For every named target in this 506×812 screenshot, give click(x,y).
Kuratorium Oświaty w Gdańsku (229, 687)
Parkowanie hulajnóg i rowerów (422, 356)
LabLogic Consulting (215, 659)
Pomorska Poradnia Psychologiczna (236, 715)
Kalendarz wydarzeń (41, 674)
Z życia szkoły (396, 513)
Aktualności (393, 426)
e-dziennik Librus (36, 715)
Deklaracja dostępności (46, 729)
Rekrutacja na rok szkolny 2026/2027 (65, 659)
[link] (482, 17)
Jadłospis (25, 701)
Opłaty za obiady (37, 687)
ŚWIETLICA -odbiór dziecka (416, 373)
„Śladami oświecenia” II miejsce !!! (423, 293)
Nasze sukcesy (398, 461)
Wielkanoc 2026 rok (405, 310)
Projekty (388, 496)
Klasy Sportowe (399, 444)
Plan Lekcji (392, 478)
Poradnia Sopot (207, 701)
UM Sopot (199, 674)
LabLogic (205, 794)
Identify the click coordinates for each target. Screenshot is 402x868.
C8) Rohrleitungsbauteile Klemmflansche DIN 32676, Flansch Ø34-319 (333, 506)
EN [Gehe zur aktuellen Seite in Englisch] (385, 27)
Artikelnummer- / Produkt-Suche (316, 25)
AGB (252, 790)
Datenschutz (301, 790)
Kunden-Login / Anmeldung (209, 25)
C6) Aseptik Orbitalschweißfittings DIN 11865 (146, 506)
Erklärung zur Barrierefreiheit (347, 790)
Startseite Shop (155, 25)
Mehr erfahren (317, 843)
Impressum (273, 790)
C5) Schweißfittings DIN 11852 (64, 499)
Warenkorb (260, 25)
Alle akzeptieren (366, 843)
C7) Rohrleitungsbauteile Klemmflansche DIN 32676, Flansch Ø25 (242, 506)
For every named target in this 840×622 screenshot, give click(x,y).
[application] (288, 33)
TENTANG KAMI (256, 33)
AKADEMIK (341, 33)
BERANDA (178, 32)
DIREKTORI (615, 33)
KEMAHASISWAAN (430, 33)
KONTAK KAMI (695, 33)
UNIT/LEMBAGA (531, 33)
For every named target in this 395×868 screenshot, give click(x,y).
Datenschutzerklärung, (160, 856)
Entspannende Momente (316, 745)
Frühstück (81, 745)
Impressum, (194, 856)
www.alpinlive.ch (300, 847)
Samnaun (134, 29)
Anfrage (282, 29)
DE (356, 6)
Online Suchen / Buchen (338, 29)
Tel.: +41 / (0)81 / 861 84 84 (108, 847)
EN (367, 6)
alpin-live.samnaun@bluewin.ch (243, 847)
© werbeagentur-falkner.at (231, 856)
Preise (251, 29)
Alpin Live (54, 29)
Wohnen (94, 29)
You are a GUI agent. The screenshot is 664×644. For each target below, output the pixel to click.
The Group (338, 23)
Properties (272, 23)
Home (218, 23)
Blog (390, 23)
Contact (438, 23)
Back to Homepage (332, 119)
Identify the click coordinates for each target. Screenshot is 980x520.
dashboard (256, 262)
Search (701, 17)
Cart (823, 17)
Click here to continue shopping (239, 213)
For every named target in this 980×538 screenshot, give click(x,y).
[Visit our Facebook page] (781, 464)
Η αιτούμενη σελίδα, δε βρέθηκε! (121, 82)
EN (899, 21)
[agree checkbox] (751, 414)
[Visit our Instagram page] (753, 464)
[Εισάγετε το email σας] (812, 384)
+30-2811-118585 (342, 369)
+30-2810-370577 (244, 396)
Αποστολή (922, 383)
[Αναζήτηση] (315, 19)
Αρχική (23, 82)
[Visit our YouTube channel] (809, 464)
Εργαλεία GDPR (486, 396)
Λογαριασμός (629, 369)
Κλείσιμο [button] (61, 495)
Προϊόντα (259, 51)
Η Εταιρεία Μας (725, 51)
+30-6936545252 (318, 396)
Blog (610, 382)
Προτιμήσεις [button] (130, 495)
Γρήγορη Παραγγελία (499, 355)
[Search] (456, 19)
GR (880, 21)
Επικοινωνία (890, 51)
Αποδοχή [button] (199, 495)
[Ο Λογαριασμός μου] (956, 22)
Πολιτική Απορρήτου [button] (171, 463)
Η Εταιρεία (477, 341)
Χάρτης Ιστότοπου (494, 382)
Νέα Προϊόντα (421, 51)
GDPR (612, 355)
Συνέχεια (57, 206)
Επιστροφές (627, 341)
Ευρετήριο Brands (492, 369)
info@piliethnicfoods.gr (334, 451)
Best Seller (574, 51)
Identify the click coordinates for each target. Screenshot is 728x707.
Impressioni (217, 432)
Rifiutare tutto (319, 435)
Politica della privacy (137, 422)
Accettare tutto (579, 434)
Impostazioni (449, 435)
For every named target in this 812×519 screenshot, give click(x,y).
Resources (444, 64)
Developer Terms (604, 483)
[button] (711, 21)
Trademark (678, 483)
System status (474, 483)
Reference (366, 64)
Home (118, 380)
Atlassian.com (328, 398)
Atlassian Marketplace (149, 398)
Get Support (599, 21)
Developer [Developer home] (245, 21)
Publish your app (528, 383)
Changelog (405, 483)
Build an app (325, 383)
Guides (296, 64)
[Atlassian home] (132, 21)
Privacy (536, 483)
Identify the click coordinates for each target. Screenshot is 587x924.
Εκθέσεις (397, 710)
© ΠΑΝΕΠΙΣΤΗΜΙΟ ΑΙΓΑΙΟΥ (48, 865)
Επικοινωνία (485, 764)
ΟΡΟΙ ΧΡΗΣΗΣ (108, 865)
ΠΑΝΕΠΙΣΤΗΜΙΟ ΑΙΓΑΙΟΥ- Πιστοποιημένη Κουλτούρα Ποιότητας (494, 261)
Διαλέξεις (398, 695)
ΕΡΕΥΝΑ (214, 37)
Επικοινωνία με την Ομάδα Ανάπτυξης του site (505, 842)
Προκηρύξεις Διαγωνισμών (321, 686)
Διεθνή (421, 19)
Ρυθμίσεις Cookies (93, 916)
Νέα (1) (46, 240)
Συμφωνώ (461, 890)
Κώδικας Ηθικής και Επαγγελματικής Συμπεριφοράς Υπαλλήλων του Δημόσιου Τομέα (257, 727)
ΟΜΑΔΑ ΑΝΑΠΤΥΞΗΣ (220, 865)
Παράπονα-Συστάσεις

Written request>
Change every "Identify the click coordinates" in the material above to "Find the click coordinates", and give all of the material again with nothing else altered.

Task output>
For every named target in this 506×812 screenshot, give click(x,y).
Kuratorium Oświaty w Gdańsku (229, 687)
Parkowanie hulajnóg i rowerów (422, 356)
LabLogic Consulting (215, 659)
Pomorska Poradnia Psychologiczna (236, 715)
Kalendarz wydarzeń (41, 674)
Z życia szkoły (396, 513)
Aktualności (393, 426)
e-dziennik Librus (36, 715)
Deklaracja dostępności (46, 729)
Rekrutacja na rok szkolny 2026/2027 (65, 659)
[link] (482, 17)
Jadłospis (25, 701)
Opłaty za obiady (37, 687)
ŚWIETLICA -odbiór dziecka (416, 373)
„Śladami oświecenia” II miejsce !!! (423, 293)
Nasze sukcesy (398, 461)
Wielkanoc 2026 rok (405, 310)
Projekty (388, 496)
Klasy Sportowe (399, 444)
Plan Lekcji (392, 478)
Poradnia Sopot (207, 701)
UM Sopot (199, 674)
LabLogic (205, 794)
Find the click coordinates for each target. Screenshot is 402x868.
C8) Rohrleitungsbauteile Klemmflansche DIN 32676, Flansch Ø34-319 (333, 506)
EN [Gehe zur aktuellen Seite in Englisch] (385, 27)
Artikelnummer- / Produkt-Suche (316, 25)
AGB (252, 790)
Datenschutz (301, 790)
Kunden-Login / Anmeldung (209, 25)
C6) Aseptik Orbitalschweißfittings DIN 11865 (146, 506)
Erklärung zur Barrierefreiheit (347, 790)
Startseite Shop (155, 25)
Mehr erfahren (317, 843)
Impressum (273, 790)
C5) Schweißfittings DIN 11852 (64, 499)
Warenkorb (260, 25)
Alle akzeptieren (366, 843)
C7) Rohrleitungsbauteile Klemmflansche DIN 32676, Flansch Ø25 (242, 506)
For every named target in this 840×622 screenshot, give click(x,y).
[application] (288, 33)
TENTANG KAMI (256, 33)
AKADEMIK (341, 33)
BERANDA (178, 32)
DIREKTORI (615, 33)
KEMAHASISWAAN (430, 33)
KONTAK KAMI (695, 33)
UNIT/LEMBAGA (531, 33)
For every named target in this 395×868 screenshot, give click(x,y).
Datenschutzerklärung, (160, 856)
Entspannende Momente (316, 745)
Frühstück (81, 745)
Impressum, (194, 856)
www.alpinlive.ch (300, 847)
Samnaun (134, 29)
Anfrage (282, 29)
DE (356, 6)
Online Suchen / Buchen (338, 29)
Tel.: +41 / (0)81 / 861 84 84 (108, 847)
EN (367, 6)
alpin-live.samnaun@bluewin.ch (243, 847)
© werbeagentur-falkner.at (231, 856)
Preise (251, 29)
Alpin Live (54, 29)
Wohnen (94, 29)
You are a GUI agent. The screenshot is 664×644. For each target below, output the pixel to click.
The Group (338, 23)
Properties (272, 23)
Home (218, 23)
Blog (390, 23)
Contact (438, 23)
Back to Homepage (332, 119)
Find the click coordinates for each target. Screenshot is 980x520.
dashboard (256, 262)
Search (701, 17)
Cart (823, 17)
Click here to continue shopping (239, 213)
For every named target in this 980×538 screenshot, give click(x,y).
[Visit our Facebook page] (781, 464)
Η αιτούμενη σελίδα, δε βρέθηκε! (121, 82)
EN (899, 21)
[agree checkbox] (751, 414)
[Visit our Instagram page] (753, 464)
[Εισάγετε το email σας] (812, 384)
+30-2811-118585 (342, 369)
+30-2810-370577 (244, 396)
Αποστολή (922, 383)
[Αναζήτηση] (315, 19)
Αρχική (23, 82)
[Visit our YouTube channel] (809, 464)
Εργαλεία GDPR (486, 396)
Λογαριασμός (629, 369)
Κλείσιμο [button] (61, 495)
Προϊόντα (259, 51)
Η Εταιρεία Μας (725, 51)
+30-6936545252 (318, 396)
Blog (610, 382)
Προτιμήσεις [button] (130, 495)
Γρήγορη Παραγγελία (499, 355)
[Search] (456, 19)
GR (880, 21)
Επικοινωνία (890, 51)
Αποδοχή [button] (199, 495)
[Ο Λογαριασμός μου] (956, 22)
Πολιτική Απορρήτου [button] (171, 463)
Η Εταιρεία (477, 341)
Χάρτης Ιστότοπου (494, 382)
Νέα Προϊόντα (421, 51)
GDPR (612, 355)
Συνέχεια (57, 206)
Επιστροφές (627, 341)
Ευρετήριο Brands (492, 369)
info@piliethnicfoods.gr (334, 451)
Best Seller (574, 51)
Find the click coordinates for each target. Screenshot is 728x707.
Impressioni (217, 432)
Rifiutare tutto (319, 435)
Politica della privacy (137, 422)
Accettare tutto (579, 434)
Impostazioni (449, 435)
For every named target in this 812×519 screenshot, give click(x,y).
Resources (444, 64)
Developer Terms (604, 483)
[button] (711, 21)
Trademark (678, 483)
System status (474, 483)
Reference (366, 64)
Home (118, 380)
Atlassian.com (328, 398)
Atlassian Marketplace (149, 398)
Get Support (599, 21)
Developer [Developer home] (245, 21)
Publish your app (528, 383)
Changelog (405, 483)
Build an app (325, 383)
Guides (296, 64)
[Atlassian home] (132, 21)
Privacy (536, 483)
Find the click coordinates for each target. Screenshot is 587x924.
Εκθέσεις (397, 710)
© ΠΑΝΕΠΙΣΤΗΜΙΟ ΑΙΓΑΙΟΥ (48, 865)
Επικοινωνία (485, 764)
ΟΡΟΙ ΧΡΗΣΗΣ (108, 865)
ΠΑΝΕΠΙΣΤΗΜΙΟ ΑΙΓΑΙΟΥ- Πιστοποιημένη Κουλτούρα Ποιότητας (494, 261)
Διαλέξεις (398, 695)
ΕΡΕΥΝΑ (214, 37)
Επικοινωνία με την Ομάδα Ανάπτυξης του site (505, 842)
Προκηρύξεις Διαγωνισμών (321, 686)
Διεθνή (421, 19)
Ρυθμίσεις Cookies (93, 916)
Νέα (1) (46, 240)
Συμφωνώ (461, 890)
Κώδικας Ηθικής και Επαγγελματικής Συμπεριφοράς Υπαλλήλων του Δημόσιου Τομέα (257, 727)
ΟΜΑΔΑ ΑΝΑΠΤΥΞΗΣ (220, 865)
Παράπονα-Συστάσεις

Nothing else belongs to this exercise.